You may not realize it, but your lawn is very important to you. Our lawns are home to picnics, baseball games, parties, and – perhaps most important – our gardens. However, maybe our lawns don’t get all the attention to their differences that they deserve.
Selecting the proper type of grass for your areas is important. Grasses that are planted in areas that they are not adapted for will require more maintenance and care. Cultivars are being developed on a continuous basis, thus improving the way turfgrass performs.
Speak with a garden professional to find out which varieties are well suited for your area and which are more drought tolerant.

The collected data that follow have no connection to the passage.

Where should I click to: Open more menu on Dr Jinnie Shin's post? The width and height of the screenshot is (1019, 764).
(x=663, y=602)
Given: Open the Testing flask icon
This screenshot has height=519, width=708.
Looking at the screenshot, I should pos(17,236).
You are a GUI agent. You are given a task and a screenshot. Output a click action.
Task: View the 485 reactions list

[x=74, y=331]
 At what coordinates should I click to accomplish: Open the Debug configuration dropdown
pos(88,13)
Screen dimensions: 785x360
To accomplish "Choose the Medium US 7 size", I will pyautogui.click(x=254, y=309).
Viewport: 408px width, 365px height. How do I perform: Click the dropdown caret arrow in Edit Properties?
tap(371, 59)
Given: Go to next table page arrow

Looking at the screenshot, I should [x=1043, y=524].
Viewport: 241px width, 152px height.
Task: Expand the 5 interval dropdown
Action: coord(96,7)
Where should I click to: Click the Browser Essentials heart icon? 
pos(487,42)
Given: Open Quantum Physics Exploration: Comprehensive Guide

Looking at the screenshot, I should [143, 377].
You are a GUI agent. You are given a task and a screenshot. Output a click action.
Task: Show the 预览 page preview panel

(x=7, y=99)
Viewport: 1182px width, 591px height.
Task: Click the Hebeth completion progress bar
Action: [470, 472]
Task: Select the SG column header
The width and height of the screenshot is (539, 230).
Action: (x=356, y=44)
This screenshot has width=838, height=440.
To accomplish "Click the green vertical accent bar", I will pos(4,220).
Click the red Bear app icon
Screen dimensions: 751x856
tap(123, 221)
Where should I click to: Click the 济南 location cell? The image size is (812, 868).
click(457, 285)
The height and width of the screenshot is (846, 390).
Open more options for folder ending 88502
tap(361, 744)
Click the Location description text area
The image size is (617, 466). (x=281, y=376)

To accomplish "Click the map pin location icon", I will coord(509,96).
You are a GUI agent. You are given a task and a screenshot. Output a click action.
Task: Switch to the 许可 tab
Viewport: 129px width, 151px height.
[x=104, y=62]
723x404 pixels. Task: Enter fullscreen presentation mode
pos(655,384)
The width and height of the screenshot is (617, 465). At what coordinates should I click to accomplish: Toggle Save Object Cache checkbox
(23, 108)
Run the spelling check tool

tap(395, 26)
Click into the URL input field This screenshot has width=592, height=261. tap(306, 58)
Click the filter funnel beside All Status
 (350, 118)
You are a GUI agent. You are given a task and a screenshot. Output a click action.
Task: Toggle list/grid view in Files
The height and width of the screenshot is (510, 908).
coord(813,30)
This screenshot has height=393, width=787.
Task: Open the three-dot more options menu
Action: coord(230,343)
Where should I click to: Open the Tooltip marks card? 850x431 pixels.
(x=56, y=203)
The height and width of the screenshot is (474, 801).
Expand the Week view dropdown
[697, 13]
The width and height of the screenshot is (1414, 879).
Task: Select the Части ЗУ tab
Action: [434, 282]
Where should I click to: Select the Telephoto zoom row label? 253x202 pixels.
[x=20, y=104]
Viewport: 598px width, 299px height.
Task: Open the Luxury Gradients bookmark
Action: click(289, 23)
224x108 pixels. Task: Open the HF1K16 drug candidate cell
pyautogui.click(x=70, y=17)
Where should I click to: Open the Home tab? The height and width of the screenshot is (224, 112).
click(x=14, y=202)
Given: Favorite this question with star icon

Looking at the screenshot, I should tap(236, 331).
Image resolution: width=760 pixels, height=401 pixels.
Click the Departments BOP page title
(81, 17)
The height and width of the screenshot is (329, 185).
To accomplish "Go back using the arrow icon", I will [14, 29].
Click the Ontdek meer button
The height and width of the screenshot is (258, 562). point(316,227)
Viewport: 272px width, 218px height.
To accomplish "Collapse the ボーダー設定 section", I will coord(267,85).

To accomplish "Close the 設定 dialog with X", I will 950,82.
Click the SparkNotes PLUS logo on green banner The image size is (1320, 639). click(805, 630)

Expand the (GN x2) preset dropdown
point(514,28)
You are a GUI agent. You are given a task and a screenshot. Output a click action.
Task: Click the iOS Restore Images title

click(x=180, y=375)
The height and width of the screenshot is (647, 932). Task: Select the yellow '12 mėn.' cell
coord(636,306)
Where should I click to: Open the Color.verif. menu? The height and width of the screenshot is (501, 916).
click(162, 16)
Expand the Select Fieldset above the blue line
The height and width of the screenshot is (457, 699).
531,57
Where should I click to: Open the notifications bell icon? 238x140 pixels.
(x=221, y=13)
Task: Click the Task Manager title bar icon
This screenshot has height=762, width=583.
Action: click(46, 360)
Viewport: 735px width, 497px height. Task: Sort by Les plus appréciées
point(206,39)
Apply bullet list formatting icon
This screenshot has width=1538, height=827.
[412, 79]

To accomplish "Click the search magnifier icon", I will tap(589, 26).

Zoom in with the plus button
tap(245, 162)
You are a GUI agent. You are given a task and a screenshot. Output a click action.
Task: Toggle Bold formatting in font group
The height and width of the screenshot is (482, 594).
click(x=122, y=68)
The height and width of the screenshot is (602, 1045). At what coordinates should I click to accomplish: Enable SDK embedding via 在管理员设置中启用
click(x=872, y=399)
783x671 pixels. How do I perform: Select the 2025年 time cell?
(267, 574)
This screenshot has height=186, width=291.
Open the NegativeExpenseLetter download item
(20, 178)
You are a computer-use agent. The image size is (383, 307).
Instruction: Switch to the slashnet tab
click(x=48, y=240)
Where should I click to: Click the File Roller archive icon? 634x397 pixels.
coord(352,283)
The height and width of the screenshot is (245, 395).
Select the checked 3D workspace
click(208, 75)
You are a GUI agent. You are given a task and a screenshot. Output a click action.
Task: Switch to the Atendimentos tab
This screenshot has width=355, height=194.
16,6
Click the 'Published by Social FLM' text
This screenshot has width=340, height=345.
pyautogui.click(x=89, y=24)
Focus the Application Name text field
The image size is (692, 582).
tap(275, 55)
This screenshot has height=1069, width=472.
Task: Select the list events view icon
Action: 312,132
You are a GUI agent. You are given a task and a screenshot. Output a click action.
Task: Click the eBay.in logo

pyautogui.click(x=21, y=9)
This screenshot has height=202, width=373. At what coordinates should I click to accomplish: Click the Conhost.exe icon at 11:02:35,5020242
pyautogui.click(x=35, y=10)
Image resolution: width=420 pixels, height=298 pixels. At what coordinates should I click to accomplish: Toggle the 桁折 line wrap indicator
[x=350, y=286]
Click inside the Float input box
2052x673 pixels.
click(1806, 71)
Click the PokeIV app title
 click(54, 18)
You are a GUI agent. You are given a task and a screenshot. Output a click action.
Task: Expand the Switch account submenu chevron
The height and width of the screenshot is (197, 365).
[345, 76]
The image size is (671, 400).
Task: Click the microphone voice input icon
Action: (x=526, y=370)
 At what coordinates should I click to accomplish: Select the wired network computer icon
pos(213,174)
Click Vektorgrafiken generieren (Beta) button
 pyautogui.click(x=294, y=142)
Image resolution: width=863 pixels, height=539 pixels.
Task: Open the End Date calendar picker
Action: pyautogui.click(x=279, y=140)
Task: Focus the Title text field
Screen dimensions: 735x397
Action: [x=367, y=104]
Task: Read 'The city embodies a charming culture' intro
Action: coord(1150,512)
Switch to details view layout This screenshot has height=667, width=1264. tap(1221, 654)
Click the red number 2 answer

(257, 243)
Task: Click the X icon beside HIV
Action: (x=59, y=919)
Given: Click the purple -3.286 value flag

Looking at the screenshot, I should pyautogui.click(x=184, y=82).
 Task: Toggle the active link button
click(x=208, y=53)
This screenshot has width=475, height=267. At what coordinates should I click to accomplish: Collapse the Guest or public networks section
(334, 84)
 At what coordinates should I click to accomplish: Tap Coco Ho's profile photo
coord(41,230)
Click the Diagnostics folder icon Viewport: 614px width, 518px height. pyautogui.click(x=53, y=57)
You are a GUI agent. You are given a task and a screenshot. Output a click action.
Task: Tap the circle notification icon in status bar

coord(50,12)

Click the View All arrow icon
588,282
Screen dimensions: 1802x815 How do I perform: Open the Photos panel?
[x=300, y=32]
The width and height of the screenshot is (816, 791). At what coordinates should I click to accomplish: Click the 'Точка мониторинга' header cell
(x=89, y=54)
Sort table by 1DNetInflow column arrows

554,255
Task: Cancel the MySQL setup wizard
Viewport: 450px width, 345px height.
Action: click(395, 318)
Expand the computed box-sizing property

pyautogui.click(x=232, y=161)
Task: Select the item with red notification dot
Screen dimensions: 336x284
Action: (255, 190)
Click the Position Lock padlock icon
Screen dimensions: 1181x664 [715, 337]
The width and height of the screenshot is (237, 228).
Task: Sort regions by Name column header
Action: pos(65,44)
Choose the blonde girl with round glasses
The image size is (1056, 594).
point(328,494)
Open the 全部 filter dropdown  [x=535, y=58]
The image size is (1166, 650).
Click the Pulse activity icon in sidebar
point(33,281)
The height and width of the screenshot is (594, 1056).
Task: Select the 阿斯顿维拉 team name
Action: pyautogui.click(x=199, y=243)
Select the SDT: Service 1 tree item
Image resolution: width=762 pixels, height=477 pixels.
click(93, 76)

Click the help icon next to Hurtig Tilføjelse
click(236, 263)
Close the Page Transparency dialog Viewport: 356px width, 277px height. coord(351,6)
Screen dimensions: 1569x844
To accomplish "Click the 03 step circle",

Turfgrasses suitable for California are:
Bentgrass – colonial and creeping. Colonial is adapted best to the far Northern coastal region and used for general lawn areas. Grows best in cooler, humid weather. Tolerates some shade and has low tolerance for heat, salinity, water stress & traffic. Creeping bentgrass is bright green and often used on golf courses. It can be mowed very short. It requires a lot of nitrogen fertilizer & needs very frequent watering; it is considered a high-maintenance grass and thus not suitable home lawns.
Bermudagrass – Common and Hybrid. Both varieties are drought tolerant and suited for sunny conditions. Common bermudagrass is medium, coarse-textured gray green in color. It is often over-seeded with Ryegrass in winter. Hybrid varieties will be enhanced with good irrigation practices.
Tifgreen & Tifway are hybrid varieties. Tifgreen is a medium green, fine-textured, tough and durable hybrid bermuda turfgrass. It is a low-growing, resilient sod which is highly tolerant to heat, smog and heavy traffic. It is ideal for homes with young children and pets, since it can take normal abuse and quickly recover from damage. This is the most attractive of the bermudas.
Tifway is an improved hybrid bermuda with excellent wear tolerance. It is an excellent choice for high traffic areas. With a fine texture, Tifway provides a dense turf capable of handling the stress of professional sports turf and the demands of golf course fairways and tees.
Seashore Paspalum grass – is a professional grade warm season sports turf developed for use on sports fields, golf courses and home lawns. It is resilient and heals fast from foot traffic. It is fine textured with deep green color. It is commonly used near coastal areas as it is extremely salt tolerant. It is drought tolerant.
Kentucky Bluegrass – is a dense turf with dark green color. It grows best in the cooler months such as fall, winter and spring. It grows slower in summer. It will require more irrigation in summer months.
Ryegrass – Annual and Perennial ryegrasses are used for turfgrass. Annual ryegrass is used for overseeding bermudagrass in the winter. It dies in late spring/early summer. Perennial ryegrass is generally seeded in fall and has a uniform green color.
St. Augustine grass – thick and resilient. It normally grows in the South and is fairly high maintenance. It is a warm season grass that is coarse with a broad blade. It is aggressive and low growing and shade tolerant. It is drought tolerant and can handle saline conditions.
Tall Fescue – very tolerant of fluctuating temperatures and foot traffic. It is often used in places like playgrounds because it stands up well under heavy traffic. It is very common in cooler climate areas and does well in Southern California. Requires more irrigation during warmer months.
Dwarf Fescue – is shorter than tall “hence the name” and is dark green in color. It can establish faster than tall fescue and requires less mowing. It does not stand up to foot traffic as well as tall fescue, but can establish more quickly. It is a cool season grass as well, but will do fine in warmer months if irrigated properly.
Zoysiagrass – good for weedy lawns because it is low maintenance and its roots predominate over roots of other plants in its area. It is medium textured, dark green in color. It turns brown in winter. It is an attractive grass that is uniform and dense that requires less fertilization than bermudagrass. It requires infrequent irrigation as it is moderately rooted.
Unfortunately – there’s also crabgrass. Although we don’t plant it, it seems to pop up everywhere.